→ **Required action**
Only the pictures are to be dropped, and the rest of the data should be copied exactly.
Dataset excerpts: Begin
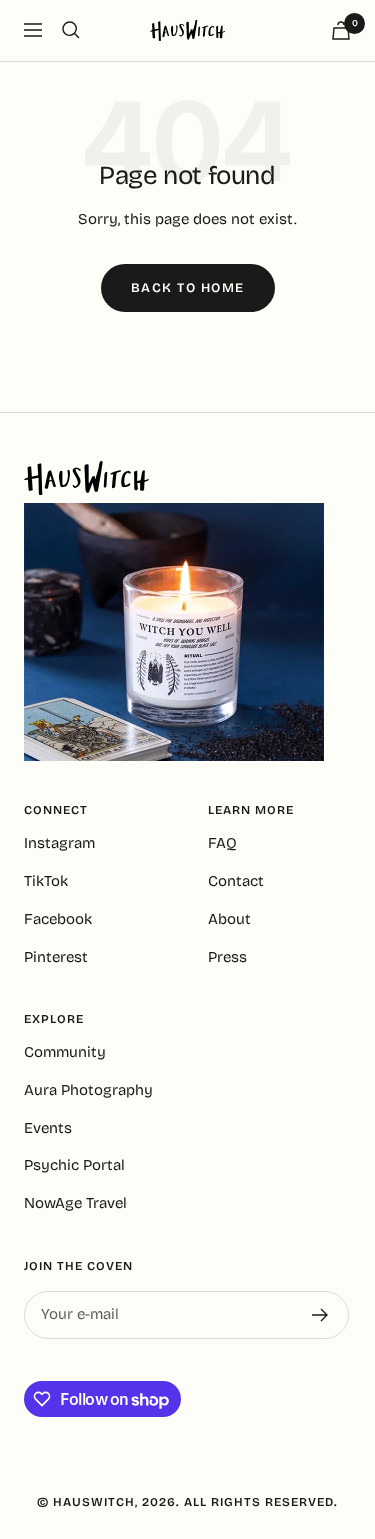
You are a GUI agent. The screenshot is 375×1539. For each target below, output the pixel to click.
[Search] (71, 30)
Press (227, 957)
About (229, 919)
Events (48, 1128)
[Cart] (341, 30)
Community (65, 1052)
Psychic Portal (74, 1165)
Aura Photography (88, 1090)
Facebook (58, 919)
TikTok (46, 881)
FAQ (222, 843)
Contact (236, 881)
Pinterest (56, 957)
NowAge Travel (75, 1203)
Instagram (59, 843)
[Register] (320, 1315)
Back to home (188, 288)
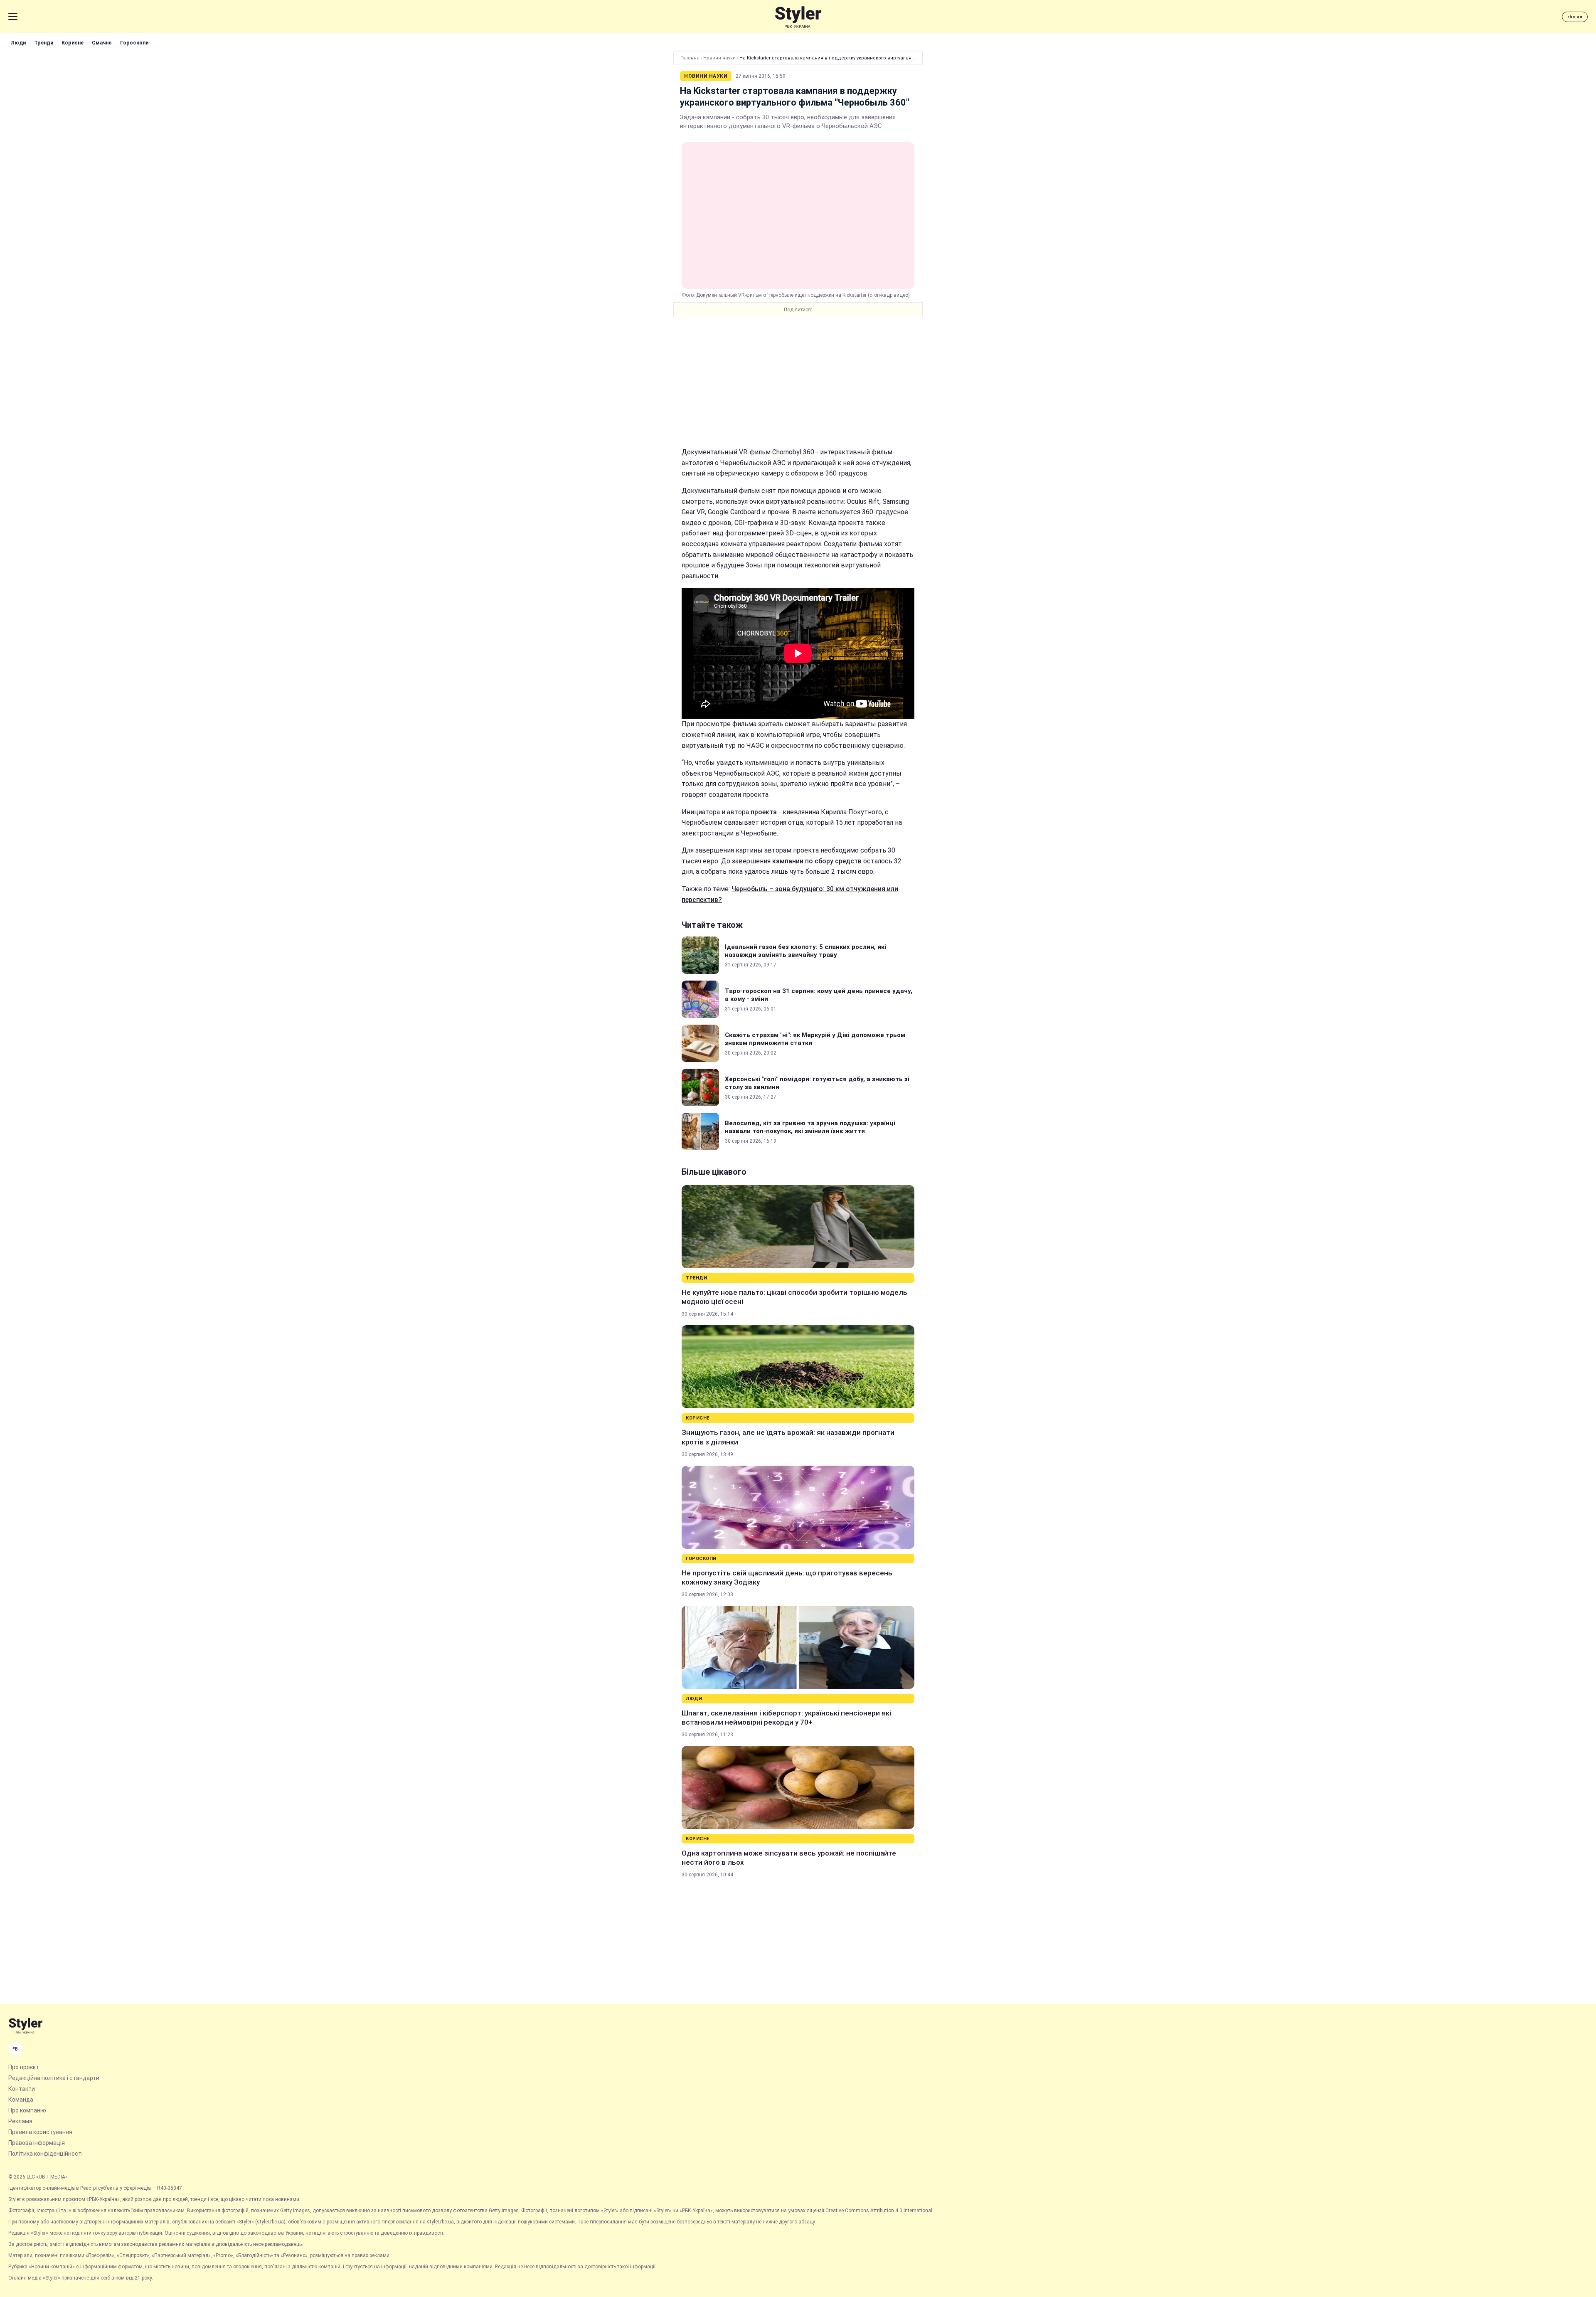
Dataset excerpts: End
→ **Expected answer**
You are a GUI agent. The screenshot is 375×1539. For each target below, output the pixel to click.
[Search] (71, 30)
Press (227, 957)
About (229, 919)
Events (48, 1128)
[Cart] (341, 30)
Community (65, 1052)
Psychic Portal (74, 1165)
Aura Photography (88, 1090)
Facebook (58, 919)
TikTok (46, 881)
FAQ (222, 843)
Contact (236, 881)
Pinterest (56, 957)
NowAge Travel (75, 1203)
Instagram (59, 843)
[Register] (320, 1315)
Back to home (188, 288)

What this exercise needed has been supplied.